Une bonne partie du film trouve les personnages plongés au cœur du confinement, en pleine pandémie de Covid, période pendant laquelle l’histoire se développe à différents endroits des États-Unis. Même si l’on doute qu’elle ait été prévue dans un scénario imaginé depuis le milieu des années 2010, la crise sanitaire calque parfaitement à l’atmosphère désarticulée et aux repères brouillés qui caractérisent l’aventure. Aventure somme toute surprenante lorsque, dans un élan créatif difficile à définir au milieu du projet global, on note la présence de courtes animations habillant certaines séquences de couleurs et de fantaisie. Malgré ces quelques motifs amusants ou psychédéliques, la force du film ne provient pas de ses insertions mais bien de son dispositif. En effet, capter l’errance à travers une série d’images tournées en caméra subjective donne du poids et du sens à la démarche d’Alvaro. Il navigue à vue dans un monde à l’arrêt, au cœur d’une époque incertaine où personne ne sait vraiment à quoi ressemblera le futur proche. Et lui encore moins. 
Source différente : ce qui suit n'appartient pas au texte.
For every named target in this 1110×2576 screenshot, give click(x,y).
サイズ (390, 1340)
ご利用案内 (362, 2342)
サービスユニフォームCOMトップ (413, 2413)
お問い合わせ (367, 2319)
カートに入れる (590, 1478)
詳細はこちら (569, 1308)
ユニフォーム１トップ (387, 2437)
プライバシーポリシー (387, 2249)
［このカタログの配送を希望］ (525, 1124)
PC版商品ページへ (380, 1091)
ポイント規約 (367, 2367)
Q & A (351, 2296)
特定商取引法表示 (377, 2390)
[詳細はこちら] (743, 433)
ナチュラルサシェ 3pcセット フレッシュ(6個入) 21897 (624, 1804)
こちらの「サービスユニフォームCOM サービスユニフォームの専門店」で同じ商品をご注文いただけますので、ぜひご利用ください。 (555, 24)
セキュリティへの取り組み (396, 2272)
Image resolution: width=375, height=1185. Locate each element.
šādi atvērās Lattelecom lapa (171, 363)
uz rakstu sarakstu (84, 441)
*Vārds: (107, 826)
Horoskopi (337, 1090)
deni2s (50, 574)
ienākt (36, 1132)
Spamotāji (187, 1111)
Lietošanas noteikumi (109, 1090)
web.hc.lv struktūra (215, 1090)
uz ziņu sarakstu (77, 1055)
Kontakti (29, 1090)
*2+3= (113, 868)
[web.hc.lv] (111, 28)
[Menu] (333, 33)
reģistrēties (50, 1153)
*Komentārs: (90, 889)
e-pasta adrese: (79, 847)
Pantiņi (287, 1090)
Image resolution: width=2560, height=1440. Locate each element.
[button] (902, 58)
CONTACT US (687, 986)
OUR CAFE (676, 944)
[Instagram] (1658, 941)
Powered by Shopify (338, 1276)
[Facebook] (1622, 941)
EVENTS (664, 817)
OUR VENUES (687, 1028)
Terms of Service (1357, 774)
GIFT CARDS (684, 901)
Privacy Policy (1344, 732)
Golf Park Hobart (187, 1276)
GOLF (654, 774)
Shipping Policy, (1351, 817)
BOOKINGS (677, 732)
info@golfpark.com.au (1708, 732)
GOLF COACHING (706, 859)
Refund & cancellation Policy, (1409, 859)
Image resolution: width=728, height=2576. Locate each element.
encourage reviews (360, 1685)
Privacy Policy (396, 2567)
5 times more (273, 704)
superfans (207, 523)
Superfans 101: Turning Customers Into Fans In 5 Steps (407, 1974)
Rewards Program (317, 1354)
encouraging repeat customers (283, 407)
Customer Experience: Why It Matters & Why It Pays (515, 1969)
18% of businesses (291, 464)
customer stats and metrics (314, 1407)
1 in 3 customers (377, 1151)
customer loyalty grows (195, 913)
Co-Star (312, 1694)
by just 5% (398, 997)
Si la direction prise pour cette production a de quoi surprendre, d’autant plus après un premier film de facture plutôt classique, elle ravira les amateurs de formes hybrides ou novatrices, d’œuvres qui se démarquent dans le circuit pourtant bien balisé du cinéma US indépendant. Car on sent pointer chez Mond le goût de l’expérimentation et de la débrouille, l’envie d’explorer les possibilités, de jouer avec les contraintes, tout en restant dans une économie archi-modeste. Rien d’étonnant pour ce fan de Haneke et de Dumont formé à la production de drames indépendants remarqués (Martha Marcy May Marlene, Simon Killer). Avec un tel bagage et un sens aussi assumé de la narration, on hâte de voir où Josh Mond nous emmènera la prochaine fois, même en ayant été moins sensible à cette réalisation.